LE FESTIN DE VLADIMIR
S’il était né joyeux, Vladimir Poutine aurait de bonnes raisons de faire la fête. L’élection du nouveau président géorgien, Guiorgui Margvelachvili, le 27 octobre, met fin à la carrière du bouillant Mikhaïl Saakachvili, dont toute l’action fut sous-tendue par la volonté de s’affranchir – naïvement et fort maladroitement – du géant russe. Non seulement Margvelachvili vient d’être élu triomphalement, mais, en tant qu’ennemi juré de son prédécesseur, il a fait campagne en promettant de » faire baisser la fièvre » avec la Russie. Double désaveu pour Mikhaïl, objet d’un discrédit continuel depuis l’offensive de l’armée géorgienne en Ossétie du Sud, en août 2008, qui se résume rétrospectivement en un piège aveuglant tendu par Poutine.

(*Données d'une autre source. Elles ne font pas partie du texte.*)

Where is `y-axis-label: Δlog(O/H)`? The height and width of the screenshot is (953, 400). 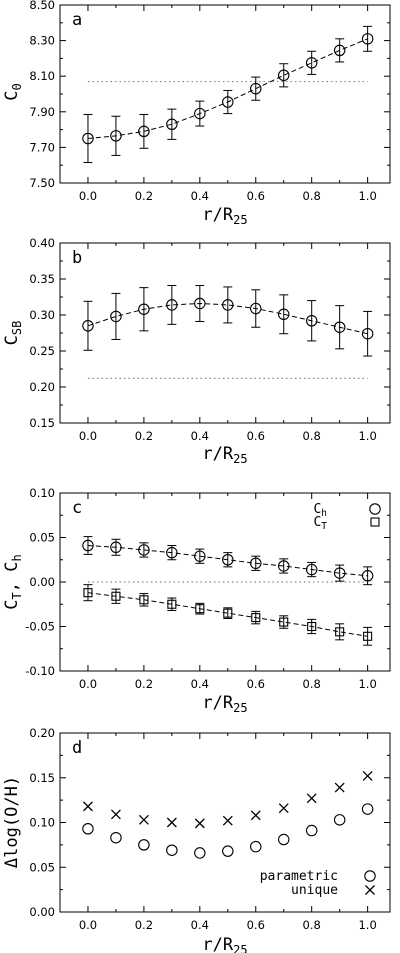
y-axis-label: Δlog(O/H) is located at coordinates (12, 822).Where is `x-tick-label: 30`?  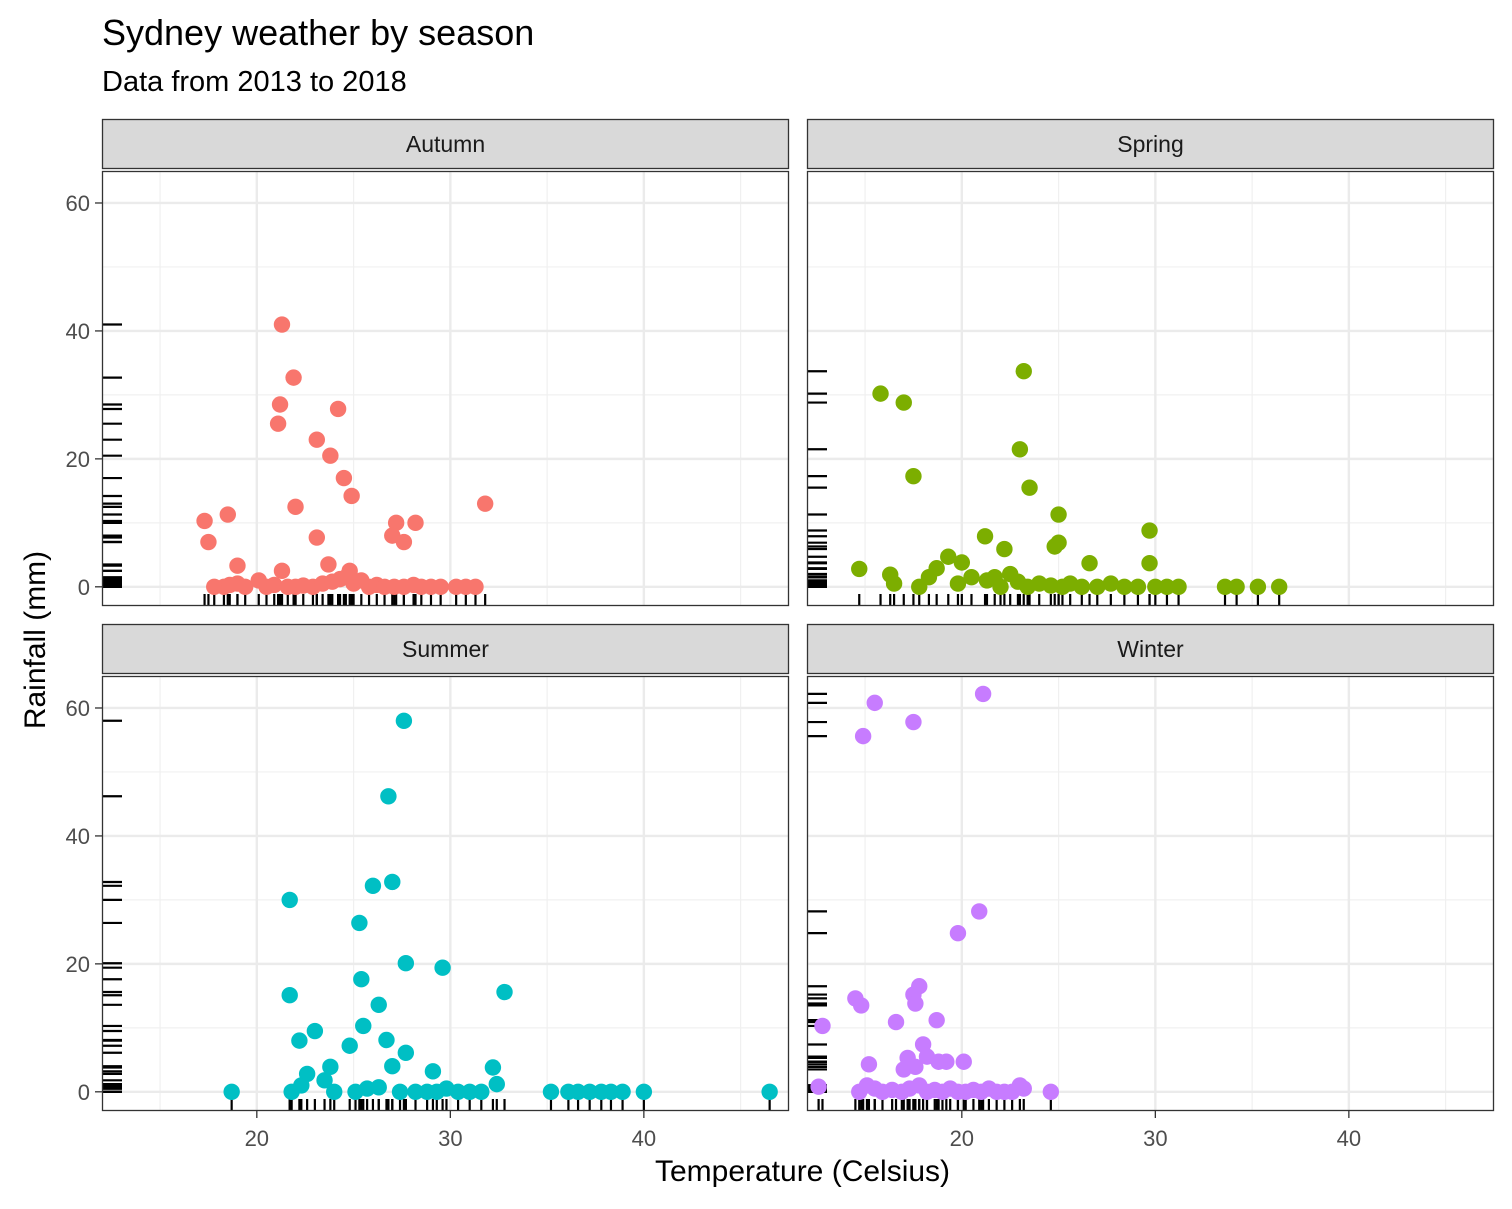 x-tick-label: 30 is located at coordinates (450, 1138).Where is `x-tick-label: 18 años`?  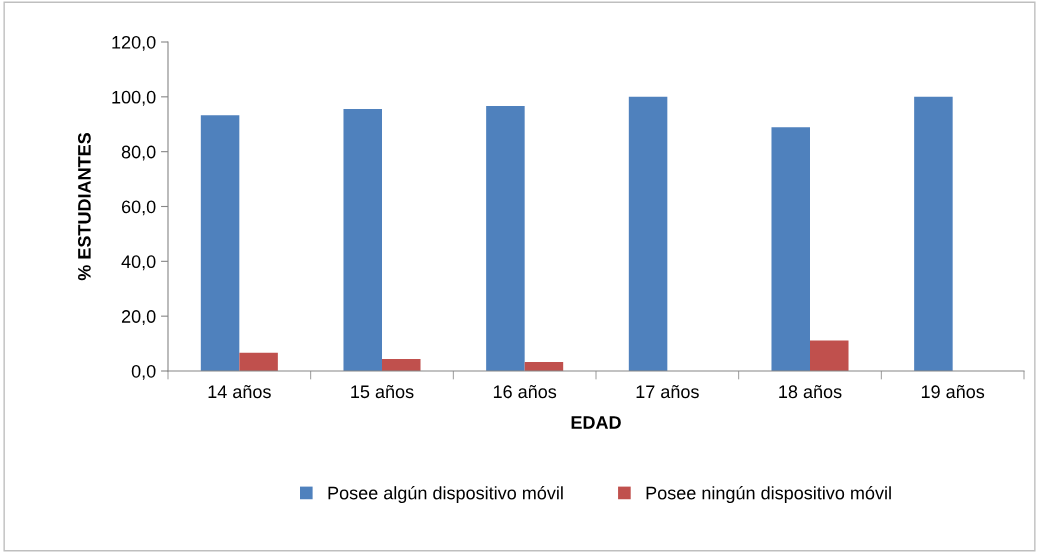 x-tick-label: 18 años is located at coordinates (810, 392).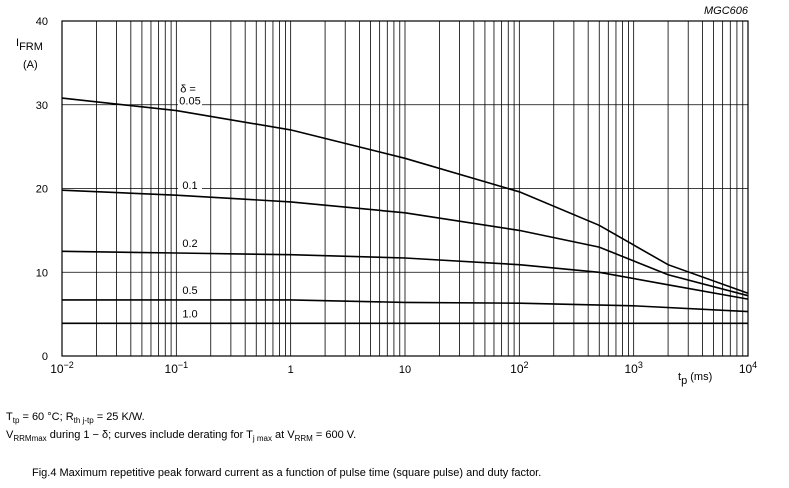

Margvelachvili est un philosophe sans expérience politique et peu connu du grand public ; il faut bien cela pour accepter le parrainage qui est le sien, celui de l’ancien Premier ministre Bidzina Ivanichvili, l’homme fort qui a achevé Saakachvili. Le même Ivanichvili présente un pedigree impeccable aux yeux de Moscou. Oligarque ayant fait fortune en Russie, il est l’homme le plus riche du pays, entretient les meilleurs rapports avec ses homologues russes tout en brandissant le nationalisme géorgien et se propose de relancer l’économie sans trop heurter les puissants intérêts moscovites. Un schéma impeccable du point de vue de Poutine, dont l’entourage a de quoi pavoiser : après la célèbre photo montrant un Saakachvili aux abois en train de mordiller sa cravate, on rit maintenant de celle de Margvelachvili en train de tricoter des chaussettes. Deux clichés pour une réalité unique : à marches forcées, la Russie poutinienne recompose une sphère d’influence qui relie Catherine II à l’URSS, mais aussi, et surtout, recouvre une masse gigantesque d’intérêts stratégiques et financiers.
A toutes les frontières occidentales de la Russie, cette réalité crève les yeux. Le recul prévisible de l’influence occidentale en Géorgie se conjugue à des calculs bien précis de la part du Kremlin. Ce n’est pas par hasard que les troupes russes présentes en Ossétie du Sud placent des barbelés, en territoire géorgien, à proximité directe de l’oléoduc Bakou-Soupsa, qui achemine des hydrocarbures de la mer Caspienne vers la mer Noire : grignotage destiné à envoyer un message menaçant aux compagnies pétrolières occidentales comme aux autorités géorgiennes, afin d’inciter ces dernières à négocier une » normalisation » avec la Russie. Car Vladimir voit loin, très loin, et, pour tout dire, défie l’Europe. Afin d’établir un contrepoids à la puissance économique de la Chine, il ambitionne de forger une Union eurasienne, regroupant pour l’heure le Kazakhstan et la Biélorussie, mais également, à court terme, l’Arménie, les républiques d’Asie centrale… et même l’Ukraine. Un théoricien du parti présidentiel Russie unie a évoqué l’extension, dans un second temps, à la Bulgarie, à la Hongrie, à la République tchèque, au Vietnam, à Cuba, à la Mongolie… De quoi concurrencer directement l’Union européenne et, selon Poutine lui-même, réunir » les meilleures valeurs de l’Union soviétique « . Premier otage de ces exercices pratiques, l’Arménie (tributaire de l’appui militaire russe dans le conflit qui l’oppose à l’Azerbaïdjan, au Karabagh), qui a été mise en demeure par Moscou de préférer l’union douanière russe aux accords de libre-échange qu’elle négociait depuis quatre ans avec l’Union européenne. Au-delà, c’est tout le » partenariat oriental « , lancé par l’UE en 2009 (excellente initiative de la Pologne et de la Suède) pour se rapprocher de six pays limitrophes (Biélorussie, Moldavie, Ukraine, Géorgie, Arménie, Azerbaïdjan), que Poutine veut carrément réduire à néant en cette fin d’année 2013. La position de l’Ukraine, qui fait l’objet d’une pression soutenue, sera à cet égard déterminante ; sans elle, Poutine devra restreindre ses prétentions. A suivre… Qu’on le veuille ou non, l’Europe est redevenue pour la Russie une ligne de front.